• **Excerpt to read**:

# Corpus Normalization

I began with a list provided by Stephen Wittek on McGill University’s [Early Modern Conversions Project](http://earlymodernconversions.com/) website of the normalizations used for the EEBO texts that make up the Distant Reading Early Modernity (DREaM) database developed by Dr. Wittek, Stéfan Sinclair and Matthew Milner. There are 80,676 terms on this list; to these I added others that related to female masculinity, gender, and emotion. In order to determine which spellings of key terms to include, I used the “check for variants” tool on the EEBO search page:
![.search%20for%20variants%20graphic.png](attachment:.search%20for%20variants%20graphic.png)

Which brings the user to a list of the various spellings of your search term that can be found in EEBO:
![.search%20for%20variants%20graphic%202.PNG](attachment:.search%20for%20variants%20graphic%202.PNG)

This is what the list looked like the the spreadsheet. For each word, there is an original and normalized spelling:

![.e.g.ofcsv.PNG](attachment:.e.g.ofcsv.PNG)

I imported CSV file and used csv.DictReader to read it as an ordered dictionary. 

In [11]:
# https://docs.python.org/3/library/csv.html

import csv
lines = []

with open(".vard-normalizations-wittek-csv.csv", newline="") as csvfile:
    reader = csv.DictReader(csvfile)
    for row in reader:
        lines.append(row)

I then looped through the ordered dictionary and made a new dictionary that translates the original spelling into the normalized spelling. That is, if the original spelling is used as input, the dictonary will output the normalized spelling.

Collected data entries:
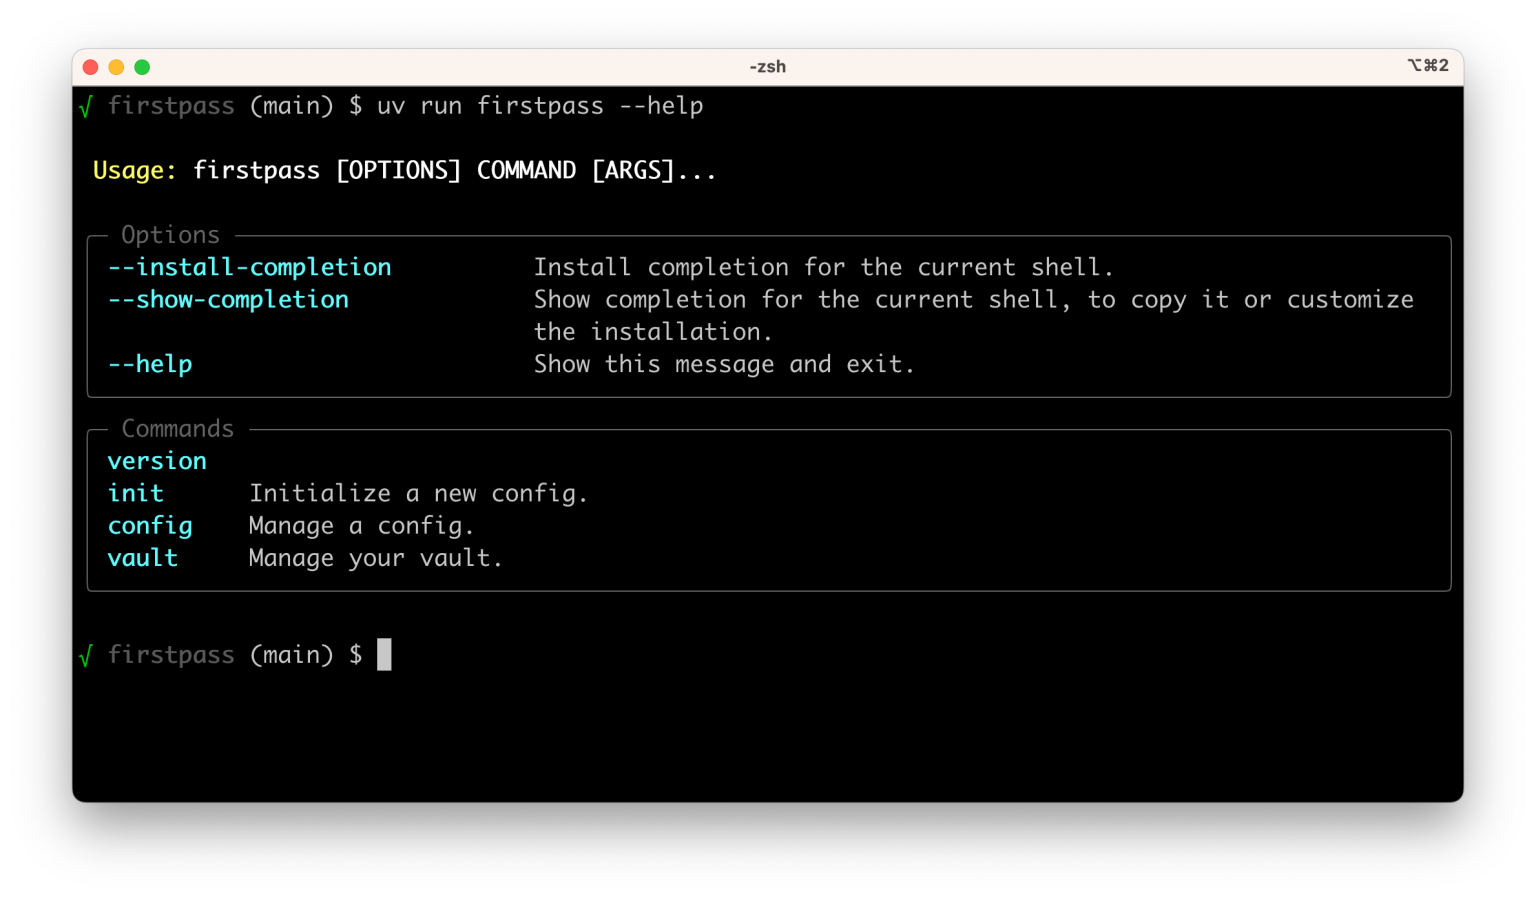The image size is (1536, 898).
Task: Click the yellow minimize window button
Action: click(x=116, y=67)
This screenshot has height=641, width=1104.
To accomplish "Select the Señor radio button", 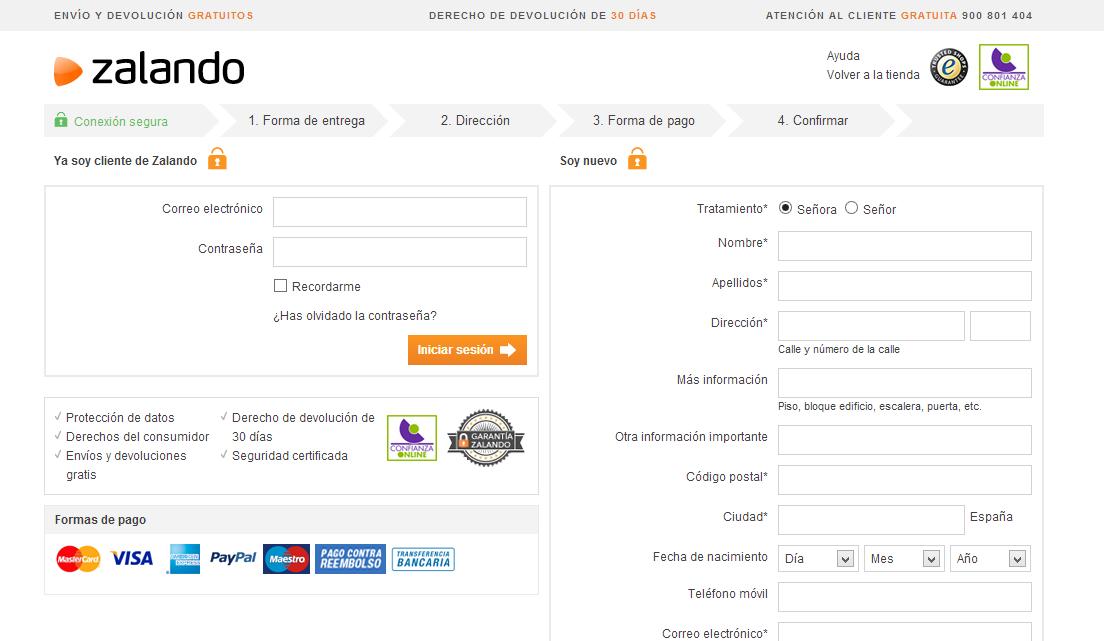I will point(851,208).
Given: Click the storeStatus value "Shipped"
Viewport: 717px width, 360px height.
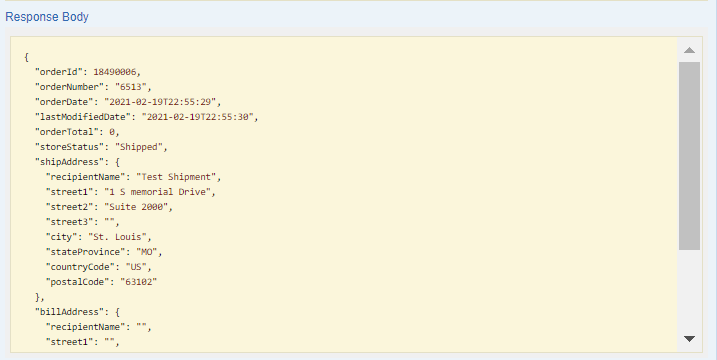Looking at the screenshot, I should click(139, 147).
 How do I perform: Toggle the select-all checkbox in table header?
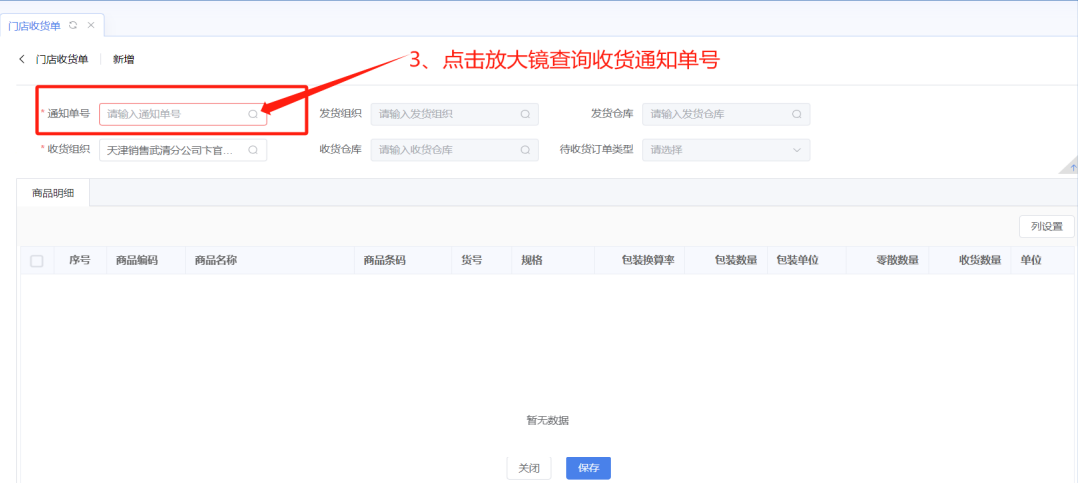[x=37, y=261]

• **Work instructions**:
Can you copy the stretch of the corpus normalization page from "I then looped" through "output the normalized spelling." word for word?

• **Solved problem**:
I then looped through the ordered dictionary and made a new dictionary that translates the original spelling into the normalized spelling. That is, if the original spelling is used as input, the dictonary will output the normalized spelling.